> [Task inputs]
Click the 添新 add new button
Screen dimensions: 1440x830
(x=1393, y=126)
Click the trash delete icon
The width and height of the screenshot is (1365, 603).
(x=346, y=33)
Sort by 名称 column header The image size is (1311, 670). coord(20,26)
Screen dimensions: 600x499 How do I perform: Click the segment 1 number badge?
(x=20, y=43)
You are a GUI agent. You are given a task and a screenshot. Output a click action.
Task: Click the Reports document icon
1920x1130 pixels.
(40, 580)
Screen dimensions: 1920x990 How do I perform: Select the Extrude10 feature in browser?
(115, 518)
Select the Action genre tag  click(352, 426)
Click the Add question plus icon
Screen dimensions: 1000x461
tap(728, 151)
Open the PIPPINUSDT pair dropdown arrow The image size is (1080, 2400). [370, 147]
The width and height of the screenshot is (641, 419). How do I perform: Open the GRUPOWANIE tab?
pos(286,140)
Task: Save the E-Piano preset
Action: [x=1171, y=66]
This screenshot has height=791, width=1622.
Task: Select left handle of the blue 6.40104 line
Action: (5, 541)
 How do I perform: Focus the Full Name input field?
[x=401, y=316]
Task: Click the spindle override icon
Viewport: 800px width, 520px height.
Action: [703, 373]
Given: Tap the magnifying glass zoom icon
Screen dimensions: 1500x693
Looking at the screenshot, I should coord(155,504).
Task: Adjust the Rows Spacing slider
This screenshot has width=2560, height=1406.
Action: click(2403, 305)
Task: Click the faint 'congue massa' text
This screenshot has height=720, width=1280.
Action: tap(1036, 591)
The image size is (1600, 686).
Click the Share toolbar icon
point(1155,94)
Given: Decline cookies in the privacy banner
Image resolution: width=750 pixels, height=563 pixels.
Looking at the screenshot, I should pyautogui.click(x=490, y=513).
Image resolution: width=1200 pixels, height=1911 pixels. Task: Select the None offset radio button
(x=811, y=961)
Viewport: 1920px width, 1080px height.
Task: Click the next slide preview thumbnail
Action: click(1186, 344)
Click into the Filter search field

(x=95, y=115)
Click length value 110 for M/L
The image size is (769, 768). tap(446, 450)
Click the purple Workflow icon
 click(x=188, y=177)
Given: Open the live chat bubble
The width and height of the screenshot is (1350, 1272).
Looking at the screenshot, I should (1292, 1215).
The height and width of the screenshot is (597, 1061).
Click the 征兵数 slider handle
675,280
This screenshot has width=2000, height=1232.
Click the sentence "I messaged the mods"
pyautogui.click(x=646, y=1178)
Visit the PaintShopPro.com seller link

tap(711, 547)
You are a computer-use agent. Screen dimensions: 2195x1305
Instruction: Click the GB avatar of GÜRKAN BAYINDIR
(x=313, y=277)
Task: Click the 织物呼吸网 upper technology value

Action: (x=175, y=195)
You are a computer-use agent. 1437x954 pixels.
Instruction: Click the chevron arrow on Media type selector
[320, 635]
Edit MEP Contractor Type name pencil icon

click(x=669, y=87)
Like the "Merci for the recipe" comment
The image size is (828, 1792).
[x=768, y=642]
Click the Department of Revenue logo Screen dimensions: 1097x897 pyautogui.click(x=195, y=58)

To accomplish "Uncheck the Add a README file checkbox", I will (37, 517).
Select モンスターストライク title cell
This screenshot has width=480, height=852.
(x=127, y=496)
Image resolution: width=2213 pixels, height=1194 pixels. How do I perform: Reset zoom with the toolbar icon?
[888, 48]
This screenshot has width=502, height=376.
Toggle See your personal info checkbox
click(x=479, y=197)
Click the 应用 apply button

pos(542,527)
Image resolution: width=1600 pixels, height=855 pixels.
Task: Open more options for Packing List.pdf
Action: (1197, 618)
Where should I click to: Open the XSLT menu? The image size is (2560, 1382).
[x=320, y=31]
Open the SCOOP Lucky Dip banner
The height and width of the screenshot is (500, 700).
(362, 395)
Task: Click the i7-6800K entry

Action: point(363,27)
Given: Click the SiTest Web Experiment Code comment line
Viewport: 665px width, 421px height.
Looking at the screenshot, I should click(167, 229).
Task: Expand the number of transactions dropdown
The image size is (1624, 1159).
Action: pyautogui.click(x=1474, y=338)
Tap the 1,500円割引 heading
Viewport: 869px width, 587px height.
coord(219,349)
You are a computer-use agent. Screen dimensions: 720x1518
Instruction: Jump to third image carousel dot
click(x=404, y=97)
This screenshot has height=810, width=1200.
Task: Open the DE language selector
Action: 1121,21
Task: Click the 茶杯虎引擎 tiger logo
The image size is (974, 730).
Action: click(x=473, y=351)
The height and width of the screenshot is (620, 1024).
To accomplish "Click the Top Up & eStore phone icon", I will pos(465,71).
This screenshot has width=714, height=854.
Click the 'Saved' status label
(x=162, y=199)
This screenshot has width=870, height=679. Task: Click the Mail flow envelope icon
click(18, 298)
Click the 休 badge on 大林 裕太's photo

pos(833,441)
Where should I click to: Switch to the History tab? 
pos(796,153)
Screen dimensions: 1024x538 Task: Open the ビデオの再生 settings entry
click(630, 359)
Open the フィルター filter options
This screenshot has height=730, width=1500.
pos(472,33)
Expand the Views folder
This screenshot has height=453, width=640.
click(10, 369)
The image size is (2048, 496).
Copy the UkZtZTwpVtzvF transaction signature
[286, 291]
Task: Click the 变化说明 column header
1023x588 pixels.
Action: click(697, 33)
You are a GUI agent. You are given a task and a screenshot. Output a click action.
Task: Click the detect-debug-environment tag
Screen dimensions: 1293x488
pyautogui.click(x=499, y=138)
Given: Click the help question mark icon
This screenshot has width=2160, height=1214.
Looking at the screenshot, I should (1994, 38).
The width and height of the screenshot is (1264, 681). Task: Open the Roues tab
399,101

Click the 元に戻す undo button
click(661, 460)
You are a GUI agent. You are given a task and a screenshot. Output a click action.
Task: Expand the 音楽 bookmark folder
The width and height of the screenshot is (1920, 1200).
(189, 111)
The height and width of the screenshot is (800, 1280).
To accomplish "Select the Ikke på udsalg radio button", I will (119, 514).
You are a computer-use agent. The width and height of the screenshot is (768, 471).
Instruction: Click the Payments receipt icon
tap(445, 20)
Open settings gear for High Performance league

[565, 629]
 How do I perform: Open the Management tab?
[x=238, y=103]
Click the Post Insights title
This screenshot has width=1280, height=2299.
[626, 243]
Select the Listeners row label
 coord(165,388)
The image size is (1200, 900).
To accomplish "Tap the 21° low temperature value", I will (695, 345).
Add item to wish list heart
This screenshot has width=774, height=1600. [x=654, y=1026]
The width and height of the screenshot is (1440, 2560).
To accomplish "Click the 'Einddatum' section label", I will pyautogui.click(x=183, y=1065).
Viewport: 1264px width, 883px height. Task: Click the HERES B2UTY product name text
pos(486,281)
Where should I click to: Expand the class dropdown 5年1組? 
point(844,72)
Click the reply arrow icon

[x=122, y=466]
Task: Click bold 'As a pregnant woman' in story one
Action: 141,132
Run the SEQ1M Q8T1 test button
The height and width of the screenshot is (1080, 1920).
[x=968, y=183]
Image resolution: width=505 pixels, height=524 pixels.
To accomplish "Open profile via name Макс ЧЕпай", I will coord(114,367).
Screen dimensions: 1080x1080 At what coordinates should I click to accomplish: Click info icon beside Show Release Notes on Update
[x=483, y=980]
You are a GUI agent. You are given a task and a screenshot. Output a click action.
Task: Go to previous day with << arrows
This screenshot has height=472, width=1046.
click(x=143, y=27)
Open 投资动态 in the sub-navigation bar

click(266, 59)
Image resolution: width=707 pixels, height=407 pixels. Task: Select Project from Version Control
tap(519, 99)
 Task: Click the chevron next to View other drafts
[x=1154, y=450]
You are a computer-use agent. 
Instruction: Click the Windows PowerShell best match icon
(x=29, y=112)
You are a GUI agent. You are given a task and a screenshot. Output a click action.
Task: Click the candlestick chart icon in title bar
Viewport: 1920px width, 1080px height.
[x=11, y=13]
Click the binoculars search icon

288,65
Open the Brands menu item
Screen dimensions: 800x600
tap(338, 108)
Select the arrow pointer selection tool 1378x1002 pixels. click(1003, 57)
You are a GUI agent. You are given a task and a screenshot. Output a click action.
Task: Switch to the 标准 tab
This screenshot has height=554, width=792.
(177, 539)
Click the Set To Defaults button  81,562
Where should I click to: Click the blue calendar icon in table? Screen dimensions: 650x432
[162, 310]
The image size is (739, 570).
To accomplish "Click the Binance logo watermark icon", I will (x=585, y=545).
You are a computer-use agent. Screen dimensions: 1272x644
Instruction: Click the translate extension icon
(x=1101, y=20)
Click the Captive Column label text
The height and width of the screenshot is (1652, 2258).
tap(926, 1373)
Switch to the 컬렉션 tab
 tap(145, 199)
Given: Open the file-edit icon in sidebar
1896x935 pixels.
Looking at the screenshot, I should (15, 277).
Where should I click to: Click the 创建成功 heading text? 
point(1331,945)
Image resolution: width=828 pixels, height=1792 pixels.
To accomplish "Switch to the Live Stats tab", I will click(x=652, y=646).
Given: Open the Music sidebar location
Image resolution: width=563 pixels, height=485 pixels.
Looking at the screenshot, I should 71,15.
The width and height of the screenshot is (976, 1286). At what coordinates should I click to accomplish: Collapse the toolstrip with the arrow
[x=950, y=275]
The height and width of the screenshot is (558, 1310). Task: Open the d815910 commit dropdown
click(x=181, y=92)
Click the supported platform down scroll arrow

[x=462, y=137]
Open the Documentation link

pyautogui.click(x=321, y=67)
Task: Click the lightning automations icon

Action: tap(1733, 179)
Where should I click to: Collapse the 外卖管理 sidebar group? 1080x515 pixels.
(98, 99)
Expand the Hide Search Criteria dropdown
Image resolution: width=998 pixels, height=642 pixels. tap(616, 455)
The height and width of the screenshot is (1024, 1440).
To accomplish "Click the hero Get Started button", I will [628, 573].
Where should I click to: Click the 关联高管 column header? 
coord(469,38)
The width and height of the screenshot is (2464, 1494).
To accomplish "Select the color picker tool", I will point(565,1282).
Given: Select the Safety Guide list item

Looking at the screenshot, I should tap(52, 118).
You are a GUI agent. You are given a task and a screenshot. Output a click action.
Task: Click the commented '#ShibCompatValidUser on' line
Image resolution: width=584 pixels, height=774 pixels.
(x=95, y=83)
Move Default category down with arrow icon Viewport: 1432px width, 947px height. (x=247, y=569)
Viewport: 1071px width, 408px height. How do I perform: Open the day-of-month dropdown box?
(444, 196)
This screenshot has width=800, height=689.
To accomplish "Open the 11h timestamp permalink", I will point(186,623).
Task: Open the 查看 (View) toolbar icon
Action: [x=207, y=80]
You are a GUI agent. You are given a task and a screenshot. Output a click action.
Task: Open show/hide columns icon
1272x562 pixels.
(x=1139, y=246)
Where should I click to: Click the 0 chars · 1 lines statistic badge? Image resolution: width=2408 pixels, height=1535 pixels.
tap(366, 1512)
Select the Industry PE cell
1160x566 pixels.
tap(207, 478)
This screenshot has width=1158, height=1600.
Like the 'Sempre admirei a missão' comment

> [Direction] Reproduce verbatim the lines in the records above, from the line containing "Task: Click the 变化说明 column header" through the line containing "click(661, 460)", inclusive.

> [Result for this exercise]
Task: Click the 变化说明 column header
1023x588 pixels.
Action: click(697, 33)
You are a GUI agent. You are given a task and a screenshot. Output a click action.
Task: Click the detect-debug-environment tag
Screen dimensions: 1293x488
pyautogui.click(x=499, y=138)
Given: Click the help question mark icon
This screenshot has width=2160, height=1214.
Looking at the screenshot, I should (1994, 38).
The width and height of the screenshot is (1264, 681). Task: Open the Roues tab
399,101

Click the 元に戻す undo button
click(661, 460)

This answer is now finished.